Mohammed Daud Miraki (محمد داؤد ميره کی) is an Afghan activist, writer and politician.

==Early life==
Daud Miraki was born on January 23, 1967, in Kabul, Afghanistan. He belongs to the Sulaimankhail tribe of Maidan Wardak province. Daud Miraki was only 5 years old when his father, General Ghulam Sediq Miraki, was appointed the Intelligence Chief of south and south-western Afghanistan, stationed in Kandahar. He along with his family moved back to Kabul, where they stayed for few years. Escaping the soviet occupation in 1982, Daud and his family took refugee in Peshawar, Pakistan. Afterward he moved to Germany in 1983 where he stayed for a year. In 1984, Daud along with his family moved to Chicago, United States.

==Education==
Daud Miraki studied up to grade 6 in an elementary school in Kandahar.
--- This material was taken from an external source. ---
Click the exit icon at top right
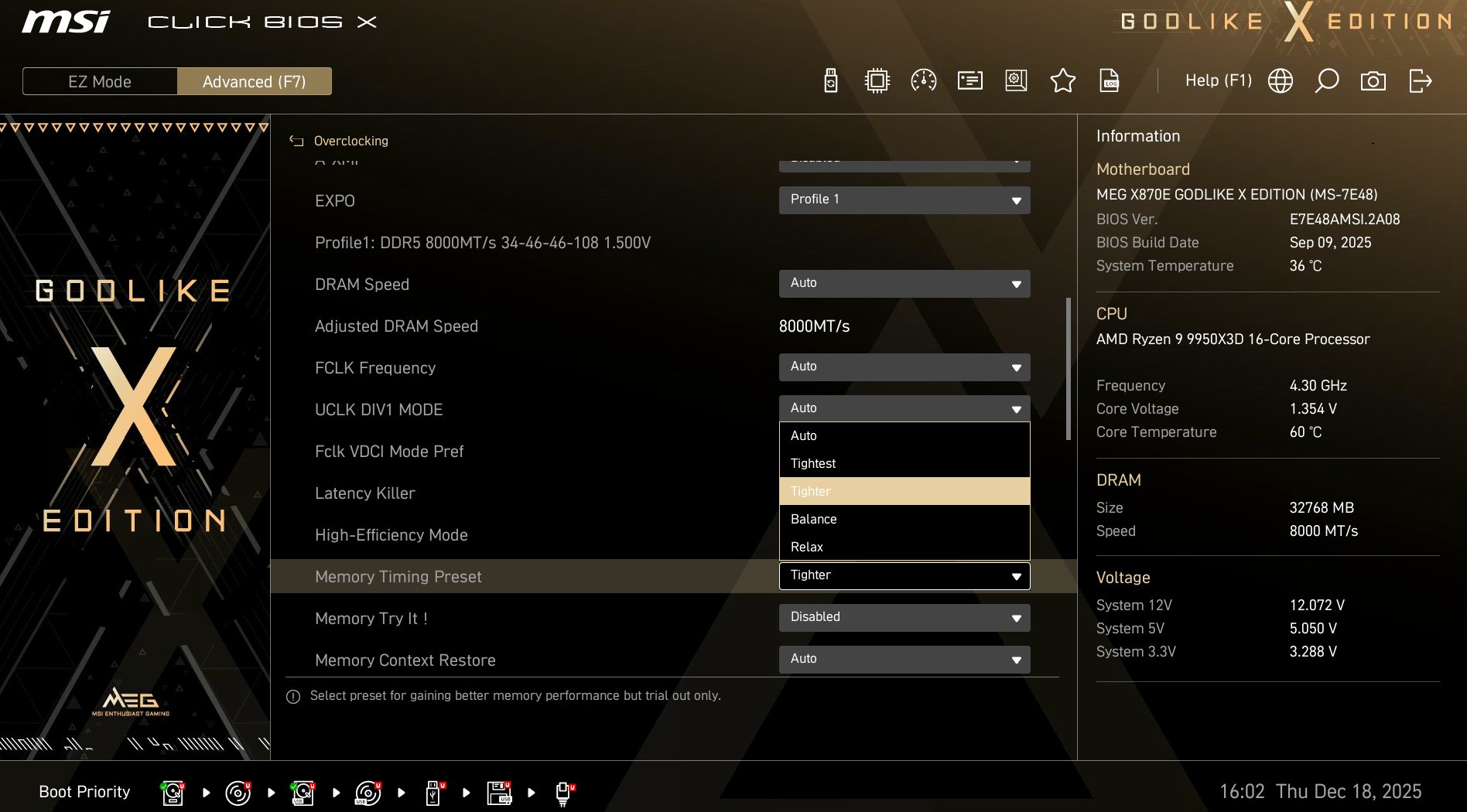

After completing grading 6 in Kandahar, his family moved back to Kabul where he completed grade 7 and 8. He completed grade 9 at Syed Jamaludin Afghan High School, Peshawar. He received his high school diploma from Senn High School in Chicago, in May, 1986.

Daud was admitted at the University of Illinois, Chicago, where he started to study biology. However, he changed his major to Political Science because of his desires to contribute to the betterment of Afghanistan. In 1992, he graduated with a BA in political science.
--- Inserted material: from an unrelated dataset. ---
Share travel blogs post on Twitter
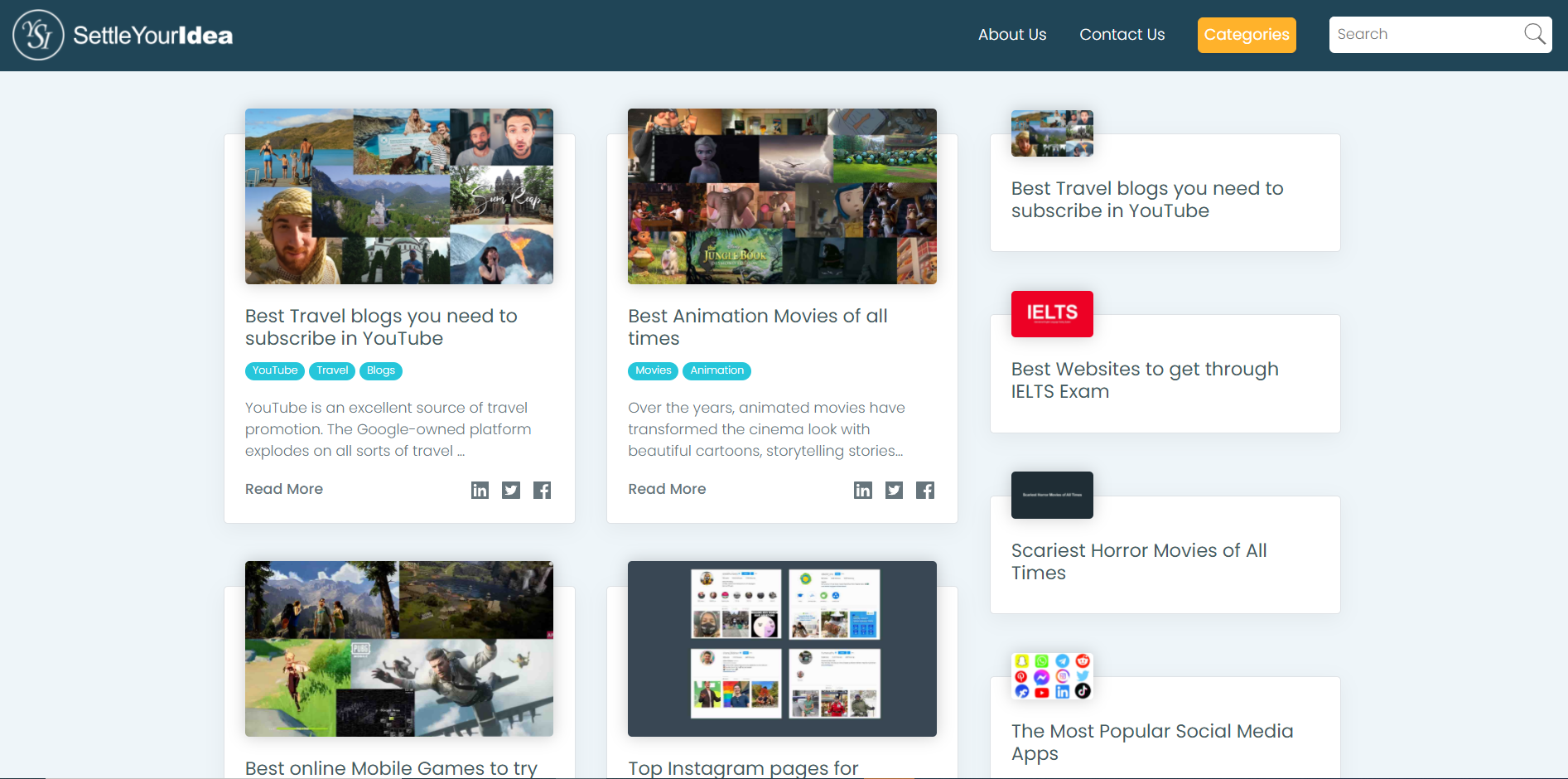 [511, 491]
Daud Miraki received two master's degree. His first master's degree was in Political Science, specialization in International Relations, which he completed in 1993. His second master's degree was in Middle Eastern Studies, specialization in Conflict Resolution, which he received in 1996. In 2000, he completed his PhD in Public Policy Analysis.

==Work life==
Daud Miraki taught management and policy courses at the Chicago State University for over three years.

He started a non-for-profit organization, Afghan DU & Recovery Fund to raise awareness and funds to initiate some DU cleanup projects, relocate villagers from bombed villages, and provide clean water and other basic sustenance for the poor people of Afghanistan.

==Academic work==
Daud Miraki has written several reports, journals and a book.

- Afghanistan after Democracy
- The Anatomy Of America's Defeat In Afghanistan (April 2010) The Anatomy Of America's Defeat In Afghanistan By Mohammed Daud Miraki, MA, MA, PhD

==Political views==

Daud Miraki is known to be an ultra nationalist Afghan and most of his election goals were focused on giving the ethnic Pashtuns and the Pashto language more rights. According to Mirakai, Pashtuns of Afghanistan make up around 65% of the total population. Thus, Pashto should be proclaimed as the first language of the state while Persian as the second language - not equal. He is also a strong supporter of the removal of Durand Line and formation of Greater Afghanistan (annexation of North-West Frontier Province and Baluchistan Provinces of Pakistan with Afghanistan).

Mirakai is also a staunch criticizer of the NATO forces and their actions/policies in Afghanistan.